For Immediate Release, June 19, 2009
|Contacts:||Ellen Lutz, Cultural Survival, (617) 441-5400 x 16 |
Jacki Lopez, Center for Biological Diversity, (415) 436-9682 x 305
Panama‘s Ngöbe Indians Win Major Victory at Inter-American Commission
on Human Rights: Dam Construction Ordered Halted
WASHINGTON— After two years of brutal government repression and destruction of their homeland, the Ngöbe Indians of western Panama won a major victory yesterday as the Inter-American Commission on Human Rights called on Panama to suspend all work on a hydroelectric dam that threatens the Ngöbe homeland. The Chan-75 Dam is being built across the Changuinola River by the government of Panama and a subsidiary of the Virginia-based energy giant AES Corporation.
The Commission’s decision was the result of a petition filed last year by the Ngöbe after AES-Changuinola began bulldozing houses and farming plots. When the Ngöbe protested the destruction of their homes, the government sent in riot police who beat and arrested villagers, including women and children, and then set up a permanent cordon around the community to prevent anyone from entering the area. In addition to threatening the community, the dam will irreversibly harm the nearby La Amistad UN Biosphere Reserve.
“We are thrilled to have the Commission take these measures to protect Ngöbe communities,” said Ellen Lutz, executive director of Cultural Survival and lead counsel for the Ngöbe. “We are hopeful that this will help the government of Panama and AES recognize their obligation to respect Ngöbe rights.”

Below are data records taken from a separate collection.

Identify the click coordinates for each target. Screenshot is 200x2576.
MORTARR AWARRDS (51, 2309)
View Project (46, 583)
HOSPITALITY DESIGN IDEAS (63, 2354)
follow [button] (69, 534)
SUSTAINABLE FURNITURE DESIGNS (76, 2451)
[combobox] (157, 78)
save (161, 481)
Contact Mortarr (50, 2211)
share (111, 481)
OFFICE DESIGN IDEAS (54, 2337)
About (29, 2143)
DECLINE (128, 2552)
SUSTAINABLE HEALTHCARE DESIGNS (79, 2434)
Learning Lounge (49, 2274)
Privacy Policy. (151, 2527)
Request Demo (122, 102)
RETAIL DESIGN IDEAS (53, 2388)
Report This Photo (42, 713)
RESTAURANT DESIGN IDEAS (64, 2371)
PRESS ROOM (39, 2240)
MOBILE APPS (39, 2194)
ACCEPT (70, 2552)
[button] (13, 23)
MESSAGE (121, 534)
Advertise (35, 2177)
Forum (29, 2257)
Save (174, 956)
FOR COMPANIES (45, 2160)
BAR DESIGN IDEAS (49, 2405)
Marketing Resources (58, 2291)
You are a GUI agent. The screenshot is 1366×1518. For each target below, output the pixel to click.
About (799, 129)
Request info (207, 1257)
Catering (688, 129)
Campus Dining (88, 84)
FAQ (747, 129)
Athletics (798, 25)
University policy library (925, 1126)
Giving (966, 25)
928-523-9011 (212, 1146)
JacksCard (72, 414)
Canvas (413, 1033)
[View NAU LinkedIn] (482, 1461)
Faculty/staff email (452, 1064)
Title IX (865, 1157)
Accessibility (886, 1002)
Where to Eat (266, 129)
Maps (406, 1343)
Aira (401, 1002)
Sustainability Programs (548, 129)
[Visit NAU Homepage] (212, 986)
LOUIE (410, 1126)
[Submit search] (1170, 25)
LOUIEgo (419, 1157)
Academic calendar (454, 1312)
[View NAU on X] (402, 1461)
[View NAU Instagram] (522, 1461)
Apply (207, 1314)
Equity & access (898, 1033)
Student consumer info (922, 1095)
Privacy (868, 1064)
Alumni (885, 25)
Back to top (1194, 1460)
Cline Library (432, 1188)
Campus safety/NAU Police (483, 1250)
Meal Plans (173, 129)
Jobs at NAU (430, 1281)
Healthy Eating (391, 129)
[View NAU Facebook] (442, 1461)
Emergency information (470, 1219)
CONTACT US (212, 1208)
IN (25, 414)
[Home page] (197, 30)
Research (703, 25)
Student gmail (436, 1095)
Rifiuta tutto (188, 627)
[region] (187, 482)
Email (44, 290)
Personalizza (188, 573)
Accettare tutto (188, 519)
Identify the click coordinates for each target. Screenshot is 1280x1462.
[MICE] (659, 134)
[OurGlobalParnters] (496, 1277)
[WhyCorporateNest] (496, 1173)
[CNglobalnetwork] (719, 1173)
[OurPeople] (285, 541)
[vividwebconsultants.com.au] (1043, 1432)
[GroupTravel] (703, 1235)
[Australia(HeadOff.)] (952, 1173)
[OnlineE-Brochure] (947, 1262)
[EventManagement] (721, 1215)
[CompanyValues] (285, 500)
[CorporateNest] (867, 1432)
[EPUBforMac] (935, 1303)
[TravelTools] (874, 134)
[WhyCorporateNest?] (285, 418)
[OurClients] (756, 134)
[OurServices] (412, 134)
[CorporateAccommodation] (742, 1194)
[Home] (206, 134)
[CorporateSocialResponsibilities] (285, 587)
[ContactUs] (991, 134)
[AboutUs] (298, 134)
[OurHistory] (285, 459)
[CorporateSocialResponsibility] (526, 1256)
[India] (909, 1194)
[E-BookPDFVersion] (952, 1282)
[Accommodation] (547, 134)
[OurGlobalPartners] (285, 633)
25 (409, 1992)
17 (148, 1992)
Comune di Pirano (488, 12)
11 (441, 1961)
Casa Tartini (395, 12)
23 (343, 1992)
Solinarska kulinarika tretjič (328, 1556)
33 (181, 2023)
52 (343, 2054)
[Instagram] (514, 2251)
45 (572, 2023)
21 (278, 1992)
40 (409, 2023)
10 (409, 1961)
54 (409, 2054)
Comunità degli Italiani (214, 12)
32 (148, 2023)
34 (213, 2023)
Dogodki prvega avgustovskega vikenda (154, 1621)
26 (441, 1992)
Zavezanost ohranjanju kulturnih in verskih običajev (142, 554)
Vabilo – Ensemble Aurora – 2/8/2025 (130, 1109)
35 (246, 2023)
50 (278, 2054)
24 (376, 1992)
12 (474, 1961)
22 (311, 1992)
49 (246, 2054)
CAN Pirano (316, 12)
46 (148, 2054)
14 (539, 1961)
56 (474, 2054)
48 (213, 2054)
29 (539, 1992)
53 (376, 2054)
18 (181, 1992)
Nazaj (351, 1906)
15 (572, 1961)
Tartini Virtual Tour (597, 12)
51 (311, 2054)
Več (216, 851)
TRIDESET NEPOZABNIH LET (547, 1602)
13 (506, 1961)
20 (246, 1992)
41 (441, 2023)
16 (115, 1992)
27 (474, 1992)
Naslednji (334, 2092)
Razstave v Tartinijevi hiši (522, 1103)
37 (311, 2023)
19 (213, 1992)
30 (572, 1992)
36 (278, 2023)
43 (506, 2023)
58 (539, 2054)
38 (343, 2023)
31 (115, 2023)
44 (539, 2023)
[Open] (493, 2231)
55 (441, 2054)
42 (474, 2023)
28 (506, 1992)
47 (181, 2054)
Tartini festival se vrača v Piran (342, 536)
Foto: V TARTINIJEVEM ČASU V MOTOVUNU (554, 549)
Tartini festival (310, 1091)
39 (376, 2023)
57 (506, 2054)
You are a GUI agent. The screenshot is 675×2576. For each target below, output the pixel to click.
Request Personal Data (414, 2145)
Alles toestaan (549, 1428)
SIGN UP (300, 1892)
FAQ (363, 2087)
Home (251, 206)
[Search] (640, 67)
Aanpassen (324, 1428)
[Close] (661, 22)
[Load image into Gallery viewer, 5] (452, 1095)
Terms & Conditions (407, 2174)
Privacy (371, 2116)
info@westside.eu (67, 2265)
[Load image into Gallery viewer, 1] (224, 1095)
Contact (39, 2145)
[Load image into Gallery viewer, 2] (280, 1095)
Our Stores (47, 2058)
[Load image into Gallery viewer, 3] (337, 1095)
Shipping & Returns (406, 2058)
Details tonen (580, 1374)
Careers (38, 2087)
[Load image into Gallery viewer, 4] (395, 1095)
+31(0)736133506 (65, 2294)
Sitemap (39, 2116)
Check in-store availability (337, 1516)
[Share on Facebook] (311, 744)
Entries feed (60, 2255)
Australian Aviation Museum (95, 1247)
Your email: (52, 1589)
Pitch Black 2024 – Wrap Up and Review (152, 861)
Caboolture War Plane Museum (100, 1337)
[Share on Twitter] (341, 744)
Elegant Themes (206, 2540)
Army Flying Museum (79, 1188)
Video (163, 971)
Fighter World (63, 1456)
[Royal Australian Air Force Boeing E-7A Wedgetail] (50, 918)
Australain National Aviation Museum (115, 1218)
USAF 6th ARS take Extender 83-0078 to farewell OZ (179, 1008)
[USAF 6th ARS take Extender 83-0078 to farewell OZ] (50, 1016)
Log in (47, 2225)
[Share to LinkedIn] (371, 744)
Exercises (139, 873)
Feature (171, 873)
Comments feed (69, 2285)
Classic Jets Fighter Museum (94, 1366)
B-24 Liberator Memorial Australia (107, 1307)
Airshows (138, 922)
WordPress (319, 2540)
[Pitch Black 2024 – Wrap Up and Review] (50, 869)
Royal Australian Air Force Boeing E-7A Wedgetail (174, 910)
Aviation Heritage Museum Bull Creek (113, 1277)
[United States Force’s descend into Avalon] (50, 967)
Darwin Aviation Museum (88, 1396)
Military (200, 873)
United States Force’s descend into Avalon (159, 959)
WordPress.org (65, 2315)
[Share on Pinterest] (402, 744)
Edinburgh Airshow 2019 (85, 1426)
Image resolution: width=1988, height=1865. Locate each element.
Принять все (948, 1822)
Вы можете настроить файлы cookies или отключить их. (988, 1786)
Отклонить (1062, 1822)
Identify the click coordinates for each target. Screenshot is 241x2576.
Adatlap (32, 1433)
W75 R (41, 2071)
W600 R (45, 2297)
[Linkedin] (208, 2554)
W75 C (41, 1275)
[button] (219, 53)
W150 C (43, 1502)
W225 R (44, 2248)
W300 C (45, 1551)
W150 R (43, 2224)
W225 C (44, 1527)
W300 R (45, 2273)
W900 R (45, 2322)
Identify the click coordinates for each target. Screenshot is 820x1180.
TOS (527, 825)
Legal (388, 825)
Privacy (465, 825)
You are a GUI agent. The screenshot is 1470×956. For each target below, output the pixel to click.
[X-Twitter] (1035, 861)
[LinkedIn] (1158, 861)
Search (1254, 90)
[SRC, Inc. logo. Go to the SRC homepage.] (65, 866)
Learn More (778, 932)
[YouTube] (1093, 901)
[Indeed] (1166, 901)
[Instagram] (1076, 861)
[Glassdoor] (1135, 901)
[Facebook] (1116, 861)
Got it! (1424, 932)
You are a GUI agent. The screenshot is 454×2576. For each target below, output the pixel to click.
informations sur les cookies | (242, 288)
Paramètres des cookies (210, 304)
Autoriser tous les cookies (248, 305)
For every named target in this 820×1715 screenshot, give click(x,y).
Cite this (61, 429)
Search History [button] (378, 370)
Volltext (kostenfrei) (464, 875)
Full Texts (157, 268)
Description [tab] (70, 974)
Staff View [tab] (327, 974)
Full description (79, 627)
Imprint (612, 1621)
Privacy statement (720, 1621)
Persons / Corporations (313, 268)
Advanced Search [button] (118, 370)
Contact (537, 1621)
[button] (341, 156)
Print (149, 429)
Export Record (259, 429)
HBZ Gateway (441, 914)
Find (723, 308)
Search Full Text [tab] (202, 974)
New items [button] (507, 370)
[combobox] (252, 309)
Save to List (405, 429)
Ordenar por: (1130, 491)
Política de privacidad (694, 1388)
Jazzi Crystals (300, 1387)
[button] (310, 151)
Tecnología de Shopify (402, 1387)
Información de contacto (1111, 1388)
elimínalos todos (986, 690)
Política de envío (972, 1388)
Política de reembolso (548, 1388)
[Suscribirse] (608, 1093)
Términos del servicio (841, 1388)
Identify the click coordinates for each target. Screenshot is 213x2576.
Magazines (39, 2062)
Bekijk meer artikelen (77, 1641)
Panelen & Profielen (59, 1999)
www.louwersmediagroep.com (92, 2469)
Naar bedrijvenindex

The Commission, which is a body of the Organization of American States, is still considering the Ngöbe’s petition and issued this injunction, called precautionary measures, to prevent any further threat to the community and the environment while the Commission deliberates on the merits of the case.
Specifically, the Commission called on the government to suspend all construction and other activities related to its concession to AES-Changuinola to build and administer the Chan-75 Dam and abutting nationally protected lands along the Changuinola River.
In addition to Chan-75, for which land clearing, roadwork, and river dredging are already well underway, the order covers two other proposed dam sites upstream. The Commission further called upon the government of Panama to guarantee the Ngöbe people’s basic human rights, including their rights to life, physical security, and freedom of movement, and to prevent violence or intimidation against them, which have been typical of the construction process over the past two years. The Commission required the government to report to it in 20 days on the steps it has taken to comply with the precautionary measures.
Chan-75 would inundate four Ngöbe villages that are home to approximately 1,000. Another 4,000 Ngöbe living in neighboring villages would be affected by the destruction of their transportation routes, flooding of their agricultural plots, lack of access to their farmlands, and reduction or elimination of fish that are an important protein source in their diet. It would also open up their territories to non-Ngöbe settlers.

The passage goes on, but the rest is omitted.